February 01, 2006
One of the major issues surfacing in the Governor’s race is the annual reappraisal of property taxes. Prior to Gov. Riley’s administration property tax reappraisals were done once every four years. In March of 2003, two months after Riley took office, his administration ordered the reappraisals done every year.
January 25, 2006
The cloud hovering over the gubernatorial campaign of Don Siegelman is not the only one looming in this year’s primaries and election. There are huge storm clouds hanging over all Legislative and Senate races.
January 18, 2006
When the gavel fell to start the 2006 Regular Session of the Legislature last week it began without one of its most stellar members. House Rules Committee Chairman Jack Venable succumbed to leukemia late last year and the state lost a true statesman.
January 11, 2006
The State Senate has been nothing less than a boiling pot for the first three years of this quadrennium and this final year it will reach a zenith of tension and rancor.
December 28, 2005
As 2005 comes to an end we will review the top political events of the year in Alabama.

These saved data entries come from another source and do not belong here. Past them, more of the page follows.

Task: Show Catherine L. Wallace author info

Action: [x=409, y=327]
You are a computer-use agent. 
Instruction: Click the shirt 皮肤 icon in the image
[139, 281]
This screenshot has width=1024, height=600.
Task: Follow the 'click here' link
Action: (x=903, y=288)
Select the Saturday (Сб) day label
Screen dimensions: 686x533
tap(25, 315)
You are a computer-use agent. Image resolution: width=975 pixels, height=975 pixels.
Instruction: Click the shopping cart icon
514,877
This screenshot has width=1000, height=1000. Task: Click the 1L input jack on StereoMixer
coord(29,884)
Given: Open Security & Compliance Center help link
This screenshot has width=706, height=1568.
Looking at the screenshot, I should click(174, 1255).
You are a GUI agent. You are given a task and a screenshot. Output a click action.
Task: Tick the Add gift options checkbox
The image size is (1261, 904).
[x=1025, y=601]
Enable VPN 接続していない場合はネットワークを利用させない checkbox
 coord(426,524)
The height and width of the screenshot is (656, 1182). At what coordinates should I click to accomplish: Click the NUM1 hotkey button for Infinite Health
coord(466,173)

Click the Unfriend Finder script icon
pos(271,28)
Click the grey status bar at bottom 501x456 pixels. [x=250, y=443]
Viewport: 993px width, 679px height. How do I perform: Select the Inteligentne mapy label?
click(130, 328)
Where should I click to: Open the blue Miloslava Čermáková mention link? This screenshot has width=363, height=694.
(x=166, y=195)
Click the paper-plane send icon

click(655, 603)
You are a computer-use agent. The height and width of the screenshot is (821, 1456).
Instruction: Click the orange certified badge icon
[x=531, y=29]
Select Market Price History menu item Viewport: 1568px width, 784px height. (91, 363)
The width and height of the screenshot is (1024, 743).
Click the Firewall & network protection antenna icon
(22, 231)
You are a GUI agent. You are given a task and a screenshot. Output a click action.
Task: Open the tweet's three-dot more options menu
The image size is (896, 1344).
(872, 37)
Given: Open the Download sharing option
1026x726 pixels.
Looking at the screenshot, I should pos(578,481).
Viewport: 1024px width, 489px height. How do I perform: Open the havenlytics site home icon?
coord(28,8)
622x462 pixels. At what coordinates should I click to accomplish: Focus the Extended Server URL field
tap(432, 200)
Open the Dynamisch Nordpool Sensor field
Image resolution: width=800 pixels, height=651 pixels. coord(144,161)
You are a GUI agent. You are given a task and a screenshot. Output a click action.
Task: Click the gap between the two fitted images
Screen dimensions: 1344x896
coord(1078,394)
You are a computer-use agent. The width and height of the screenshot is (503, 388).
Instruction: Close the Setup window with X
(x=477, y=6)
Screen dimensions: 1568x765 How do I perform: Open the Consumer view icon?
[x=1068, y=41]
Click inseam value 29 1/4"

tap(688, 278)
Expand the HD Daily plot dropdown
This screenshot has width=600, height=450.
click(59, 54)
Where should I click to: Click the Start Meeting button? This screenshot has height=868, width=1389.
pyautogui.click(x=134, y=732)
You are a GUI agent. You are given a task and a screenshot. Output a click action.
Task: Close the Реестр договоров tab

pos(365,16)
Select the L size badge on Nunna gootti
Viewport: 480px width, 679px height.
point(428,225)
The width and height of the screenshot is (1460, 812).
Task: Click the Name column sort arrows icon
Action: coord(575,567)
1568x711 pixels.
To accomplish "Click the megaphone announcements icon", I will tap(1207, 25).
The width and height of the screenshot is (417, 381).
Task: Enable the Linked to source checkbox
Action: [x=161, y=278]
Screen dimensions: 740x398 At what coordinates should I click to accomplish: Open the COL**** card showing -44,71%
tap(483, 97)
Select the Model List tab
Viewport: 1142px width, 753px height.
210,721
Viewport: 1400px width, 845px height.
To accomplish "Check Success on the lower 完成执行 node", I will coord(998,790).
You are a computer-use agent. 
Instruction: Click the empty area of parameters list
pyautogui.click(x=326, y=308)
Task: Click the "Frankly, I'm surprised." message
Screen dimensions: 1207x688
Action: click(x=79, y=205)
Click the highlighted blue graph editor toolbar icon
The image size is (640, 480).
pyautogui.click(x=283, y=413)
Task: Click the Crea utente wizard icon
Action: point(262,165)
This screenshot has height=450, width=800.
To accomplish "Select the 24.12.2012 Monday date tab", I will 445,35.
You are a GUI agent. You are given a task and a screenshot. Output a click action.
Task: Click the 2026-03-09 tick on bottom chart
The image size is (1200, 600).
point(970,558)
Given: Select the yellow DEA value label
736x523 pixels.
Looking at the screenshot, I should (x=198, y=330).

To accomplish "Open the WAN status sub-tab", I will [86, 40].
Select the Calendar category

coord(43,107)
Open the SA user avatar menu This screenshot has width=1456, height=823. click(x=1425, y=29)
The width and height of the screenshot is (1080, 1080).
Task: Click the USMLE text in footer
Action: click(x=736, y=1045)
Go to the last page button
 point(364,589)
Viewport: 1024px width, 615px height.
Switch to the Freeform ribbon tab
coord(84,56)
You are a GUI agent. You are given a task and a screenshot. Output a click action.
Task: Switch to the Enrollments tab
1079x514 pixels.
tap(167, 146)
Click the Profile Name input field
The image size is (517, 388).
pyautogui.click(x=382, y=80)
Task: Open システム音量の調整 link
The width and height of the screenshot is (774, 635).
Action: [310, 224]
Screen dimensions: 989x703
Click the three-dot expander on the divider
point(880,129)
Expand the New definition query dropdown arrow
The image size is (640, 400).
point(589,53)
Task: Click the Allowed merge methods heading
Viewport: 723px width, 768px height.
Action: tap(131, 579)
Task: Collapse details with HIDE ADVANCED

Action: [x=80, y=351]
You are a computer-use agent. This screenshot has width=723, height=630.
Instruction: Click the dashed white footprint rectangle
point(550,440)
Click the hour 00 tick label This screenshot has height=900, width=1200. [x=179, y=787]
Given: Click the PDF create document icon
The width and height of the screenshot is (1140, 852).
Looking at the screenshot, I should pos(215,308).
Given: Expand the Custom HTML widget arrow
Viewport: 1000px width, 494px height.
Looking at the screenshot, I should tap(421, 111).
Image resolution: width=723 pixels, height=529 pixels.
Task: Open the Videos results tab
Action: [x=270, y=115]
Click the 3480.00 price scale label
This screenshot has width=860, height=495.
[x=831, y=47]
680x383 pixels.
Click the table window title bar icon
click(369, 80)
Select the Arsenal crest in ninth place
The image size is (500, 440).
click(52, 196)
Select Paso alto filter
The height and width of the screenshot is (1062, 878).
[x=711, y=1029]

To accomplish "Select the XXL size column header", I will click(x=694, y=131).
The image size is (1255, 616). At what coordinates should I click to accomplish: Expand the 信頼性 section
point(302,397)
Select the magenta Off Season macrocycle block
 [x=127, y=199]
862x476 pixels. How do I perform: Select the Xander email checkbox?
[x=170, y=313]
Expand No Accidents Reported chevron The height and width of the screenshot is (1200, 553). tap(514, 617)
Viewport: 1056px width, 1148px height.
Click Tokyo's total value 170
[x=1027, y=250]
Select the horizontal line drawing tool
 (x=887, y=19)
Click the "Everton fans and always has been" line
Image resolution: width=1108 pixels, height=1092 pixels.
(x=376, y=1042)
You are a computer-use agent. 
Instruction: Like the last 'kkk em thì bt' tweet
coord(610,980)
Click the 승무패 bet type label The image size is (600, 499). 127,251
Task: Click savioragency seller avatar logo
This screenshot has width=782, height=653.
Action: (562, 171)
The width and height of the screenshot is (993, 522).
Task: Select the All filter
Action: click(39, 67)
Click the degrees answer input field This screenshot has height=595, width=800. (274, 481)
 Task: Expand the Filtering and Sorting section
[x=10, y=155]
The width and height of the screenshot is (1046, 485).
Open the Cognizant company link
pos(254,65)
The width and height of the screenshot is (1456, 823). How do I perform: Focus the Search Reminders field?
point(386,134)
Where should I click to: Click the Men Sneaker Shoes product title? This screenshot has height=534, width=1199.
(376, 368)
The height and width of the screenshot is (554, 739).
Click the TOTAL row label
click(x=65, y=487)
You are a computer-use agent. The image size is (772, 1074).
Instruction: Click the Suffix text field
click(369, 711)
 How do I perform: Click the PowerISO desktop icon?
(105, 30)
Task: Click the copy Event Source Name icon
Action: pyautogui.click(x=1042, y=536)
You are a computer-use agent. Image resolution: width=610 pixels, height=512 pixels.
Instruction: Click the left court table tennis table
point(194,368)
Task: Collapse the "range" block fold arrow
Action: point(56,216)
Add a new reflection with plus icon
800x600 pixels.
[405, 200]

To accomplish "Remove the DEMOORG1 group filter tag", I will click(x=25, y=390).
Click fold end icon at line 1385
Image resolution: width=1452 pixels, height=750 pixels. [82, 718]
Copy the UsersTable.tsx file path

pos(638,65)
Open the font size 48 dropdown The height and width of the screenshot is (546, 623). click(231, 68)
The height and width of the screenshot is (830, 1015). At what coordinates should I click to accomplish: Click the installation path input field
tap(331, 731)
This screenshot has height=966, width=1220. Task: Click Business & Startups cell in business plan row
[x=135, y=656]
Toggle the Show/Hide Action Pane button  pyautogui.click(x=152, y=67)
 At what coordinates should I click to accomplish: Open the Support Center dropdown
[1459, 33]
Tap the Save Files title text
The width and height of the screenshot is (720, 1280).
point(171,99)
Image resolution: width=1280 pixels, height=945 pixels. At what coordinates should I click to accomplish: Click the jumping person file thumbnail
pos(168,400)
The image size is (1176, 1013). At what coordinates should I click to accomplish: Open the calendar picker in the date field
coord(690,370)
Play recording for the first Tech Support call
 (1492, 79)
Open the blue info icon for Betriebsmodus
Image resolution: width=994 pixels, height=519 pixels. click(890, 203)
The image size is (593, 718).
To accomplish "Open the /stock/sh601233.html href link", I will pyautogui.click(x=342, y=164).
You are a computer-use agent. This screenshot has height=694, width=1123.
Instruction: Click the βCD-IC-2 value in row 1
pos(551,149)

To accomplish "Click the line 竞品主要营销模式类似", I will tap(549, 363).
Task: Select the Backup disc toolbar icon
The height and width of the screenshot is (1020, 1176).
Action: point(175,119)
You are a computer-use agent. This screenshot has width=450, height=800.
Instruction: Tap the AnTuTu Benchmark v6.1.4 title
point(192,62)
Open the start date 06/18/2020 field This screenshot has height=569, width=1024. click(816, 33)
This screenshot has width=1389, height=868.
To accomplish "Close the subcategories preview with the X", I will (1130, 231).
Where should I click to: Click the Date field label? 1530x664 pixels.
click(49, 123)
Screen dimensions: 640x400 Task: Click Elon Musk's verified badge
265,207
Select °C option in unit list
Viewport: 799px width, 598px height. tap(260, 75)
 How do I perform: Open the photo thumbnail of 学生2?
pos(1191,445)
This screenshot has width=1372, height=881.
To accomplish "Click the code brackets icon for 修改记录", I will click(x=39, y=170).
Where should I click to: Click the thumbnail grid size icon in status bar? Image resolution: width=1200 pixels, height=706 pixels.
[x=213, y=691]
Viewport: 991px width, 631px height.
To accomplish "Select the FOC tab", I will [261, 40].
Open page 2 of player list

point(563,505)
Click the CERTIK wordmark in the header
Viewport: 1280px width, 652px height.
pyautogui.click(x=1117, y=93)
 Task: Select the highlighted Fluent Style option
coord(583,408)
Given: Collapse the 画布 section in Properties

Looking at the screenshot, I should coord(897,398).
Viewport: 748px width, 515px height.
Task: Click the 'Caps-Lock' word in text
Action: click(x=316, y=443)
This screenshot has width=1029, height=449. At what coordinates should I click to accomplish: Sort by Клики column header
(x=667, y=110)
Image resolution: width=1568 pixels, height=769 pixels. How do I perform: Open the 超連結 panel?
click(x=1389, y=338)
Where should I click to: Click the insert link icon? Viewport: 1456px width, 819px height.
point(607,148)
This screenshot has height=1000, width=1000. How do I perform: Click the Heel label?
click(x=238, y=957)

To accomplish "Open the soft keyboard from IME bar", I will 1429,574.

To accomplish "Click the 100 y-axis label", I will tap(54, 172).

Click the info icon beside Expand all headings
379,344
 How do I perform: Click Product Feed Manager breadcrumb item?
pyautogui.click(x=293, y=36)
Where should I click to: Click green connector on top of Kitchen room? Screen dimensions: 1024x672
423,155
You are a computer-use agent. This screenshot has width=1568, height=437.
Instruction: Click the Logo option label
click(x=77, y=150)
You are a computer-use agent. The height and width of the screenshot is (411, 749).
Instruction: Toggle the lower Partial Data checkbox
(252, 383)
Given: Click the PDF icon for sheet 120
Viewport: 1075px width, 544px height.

At the beginning of the year it was speculated that four face cards, Republicans Bob Riley and Roy Moore and Democrats Don Siegelman and Lucy Baxley, would be the major players in next year’s Governor’s race. There has been no surprise here. All four have announced that they are candidates and they are all running hard as the new year approaches.
December 21, 2005
While we have been strolling down memory lane for the past four months reliving past Governor’s races, the field has been formulating for next year’s gubernatorial contest. Actually there have been no significant changes since the summer. It was expected at that time that Bob Riley, Roy Moore, Don Siegelman, and Lucy Baxley would be the major players and all that has happened is that they have confirmed the expected, all four have officially announced. It should be a fun and exciting race. All four face cards have statewide name identification prior to the battle. Therefore they will not need to use their resources introducing themselves. The bad part is that these resources could be focused on negative advertising aimed at disassociating you from their opponent.
December 14, 2005
I hope you enjoyed the fourteen-week series on past Governor’s races covering the 40-year span from 1962-2002. Many of you contacted me and shared your memories of these elections. Most of us lived through them and remember them vividly. We all have our favorite gubernatorial contests as well as our favorite Governors. However, considering George Wallace was Governor for most of that 40-year era we do not have as many Governors to choose from as most other states.
December 07, 2005
Don Siegelman defeated Fob James in the 1998 Governor’s race by a landslide 18-point margin. Siegelman ran on an overt platform favoring a state lottery for Alabama. He patterned his campaign and lottery issue after Georgia Governor Zell Miller’s plan. Georgia earmarked their lottery for education and called it the Hope Scholarship Program. Under Miller’s Georgia plan any deserving Georgia high school graduate with at least a “B” average could go to any Georgia college tuition free with proceeds from the Georgia lottery. It was working in Georgia, so Siegelman sold it all over Alabama. He perceived that his lottery issue had propelled him into the Governor’s office. He should have remembered the initial poll he saw in 1996 showing Fob James was so unpopular that anybody could have beaten him. George Wallace had lived by the adage that more people vote against someone that for someone. The people were not as much in favor of Siegelman’s lottery as they were against Fob.
November 30, 2005
Old Fob James had a quixotic political personality. When he was out of the Governor’s office he showed a tremendous yearning to get back. The proof is he sought the office in 1986 and lost in the Democratic primary and lost again in 1990 in the primary. However, he came back and won in 1994 as a Republican, but once he got the job he acted as if he did not want it.
November 23, 2005
When Guy Hunt won the Governor’s race over Bill Baxley in 1986 it was well publicized that he was a part-time Primitive Baptist preacher. He was also billed as a part-time Amway salesman. These common man vocations appealed to the average Alabama voter. It was Hunt’s calling as a Baptist preacher which resonated warmly with his constituency. Alabamians are very religious and very Baptist.